米知府此時一雙小眼正滴溜亂轉,雖是面色沒有什麼異樣,但任誰也可看出他的慌亂。這私調兵馬可是違禁的大事,在秋正桐的面前他還可底氣十足,但外面這兩個是什麼人,一個管官,一個掌兵,皆是治得他的人。
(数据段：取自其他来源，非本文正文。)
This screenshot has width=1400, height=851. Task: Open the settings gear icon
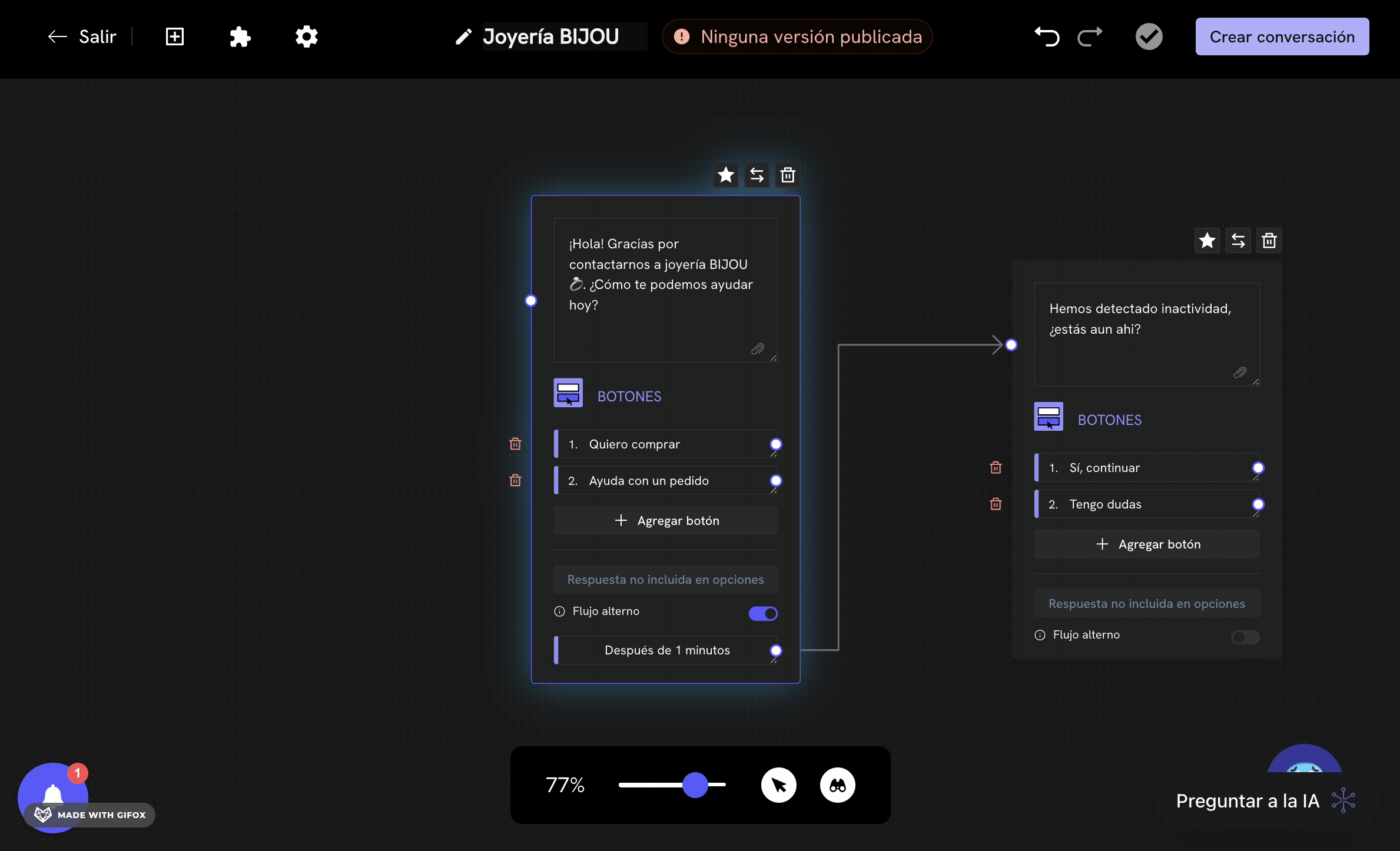click(306, 36)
聽到秋正桐的叫喚,他知道此事總也是躲不過了,只得硬著頭皮應了一聲,帶上同是面色不安的關鋒起身向外走去。
秋正桐跟在兩人身後走了幾步,忽又頓住腳步,轉頭向秋子風望去,見他依然懵懂的樣子,不由暗嘆了一聲,眼神複雜地深望了他一眼,才轉身走了出去。
如果秋子風抬起頭,定會驚訝地發現父親目光中除了擔憂,還有似不安似欣慰又似有幾分期待的複雜至極的神色,可惜他的注意力正集中在另一件事情上面了。
米有德表面並沒有任何傷痕,若要確切他的死因,解剖不失為一個好方法,這是他從前世的影視小說中學到的,只可惜想象和實施是兩回事,他很清楚自己沒有這樣的能力。而且就算他可以做到,米胖子怕也不容他毀了愛子的屍身。
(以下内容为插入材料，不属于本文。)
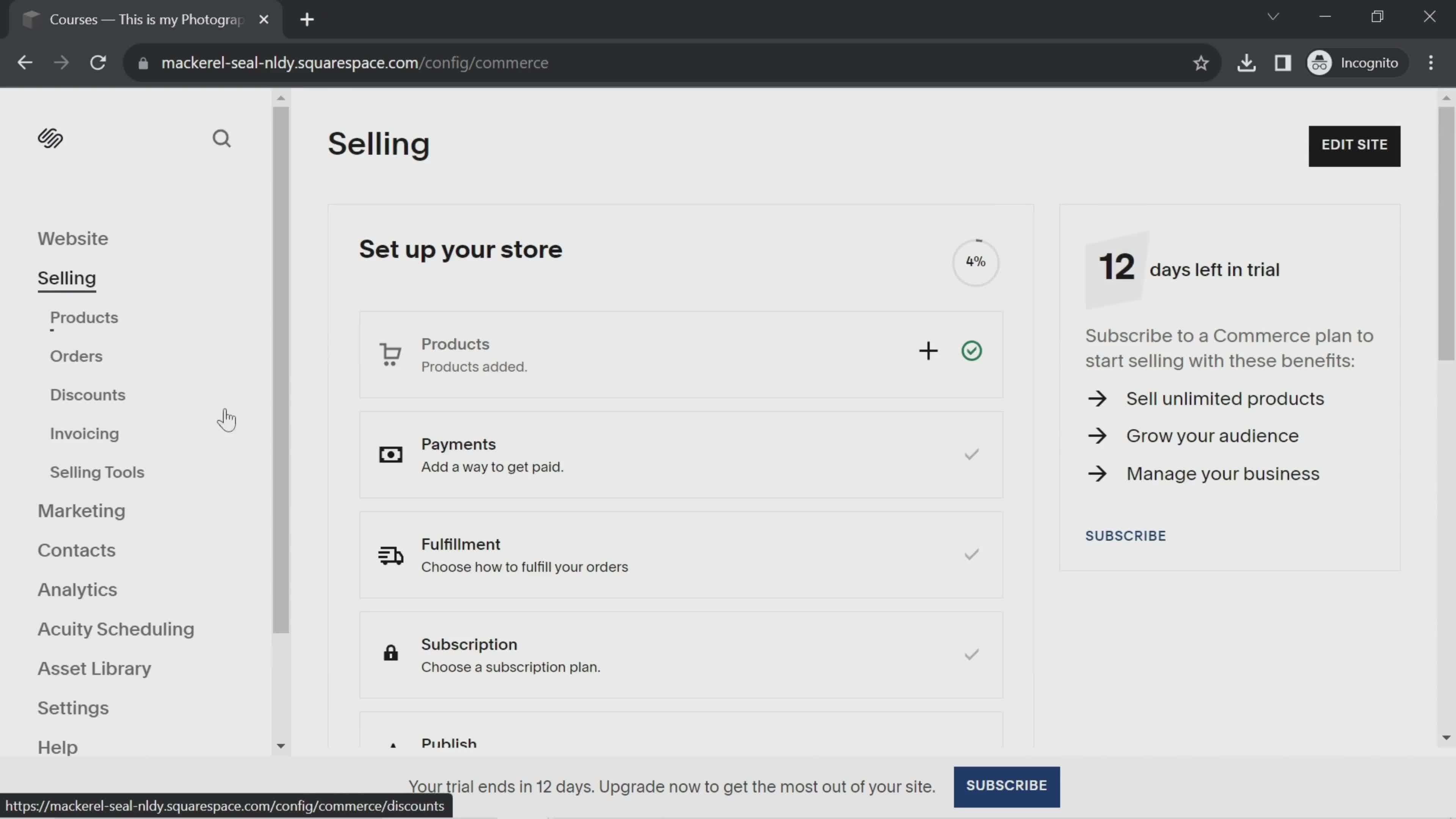
Task: Click the Products completed checkmark indicator
Action: pos(971,350)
不過這不代表他無法可施,他相信,不管米有德是怎麼死的,在他的身體上一定還會有些線索,關鍵只在於他是否有足夠的耐性和敏銳的觀察罷了。這件事跟他有著不小的關係,怎麼也要試一下了。
想到這些,他定了定有些跳動過速的心,若說沒有點害怕,那是騙人的。雖然他已經死過一次,但真正見過的死屍不過兩具而已,另一具還是他自己那付看了二十幾年,化成灰也差不多識得的樣子。
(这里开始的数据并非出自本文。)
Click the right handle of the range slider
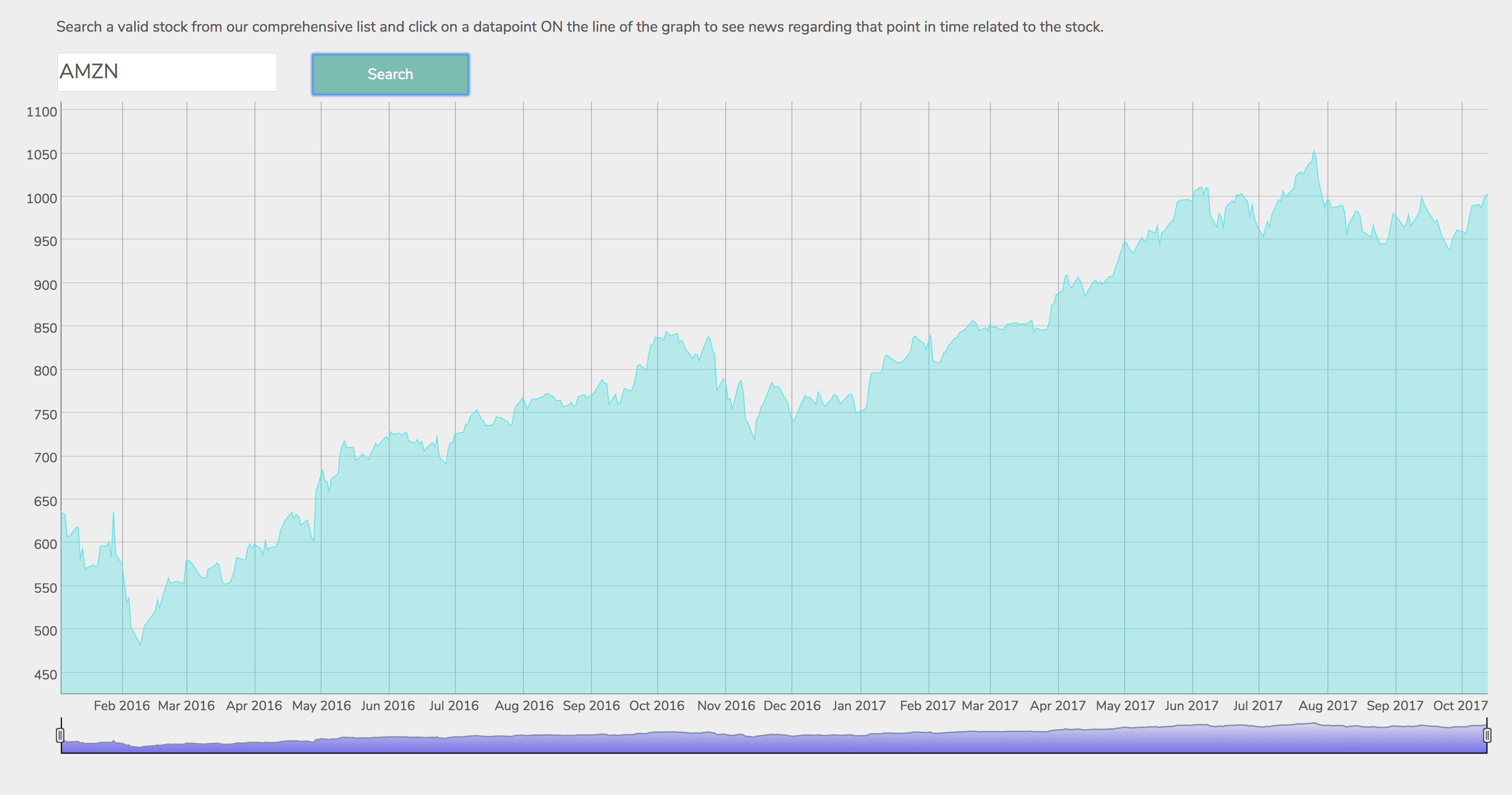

他口中喃喃的念叨著諸如「冤有頭,債有主」之類安慰「他」更是安慰自己的話,雙手微微顫抖地開始解起米有德的衣扣。正當他將要拉開衣襟時,突然肩頭一沉,一隻沒有血色的手躥入他的眼角。他不由心頭一震,猛地轉頭向米有德那慘白的臉上望去,就連失手扯下了衣襟上的布扣也是沒有察覺。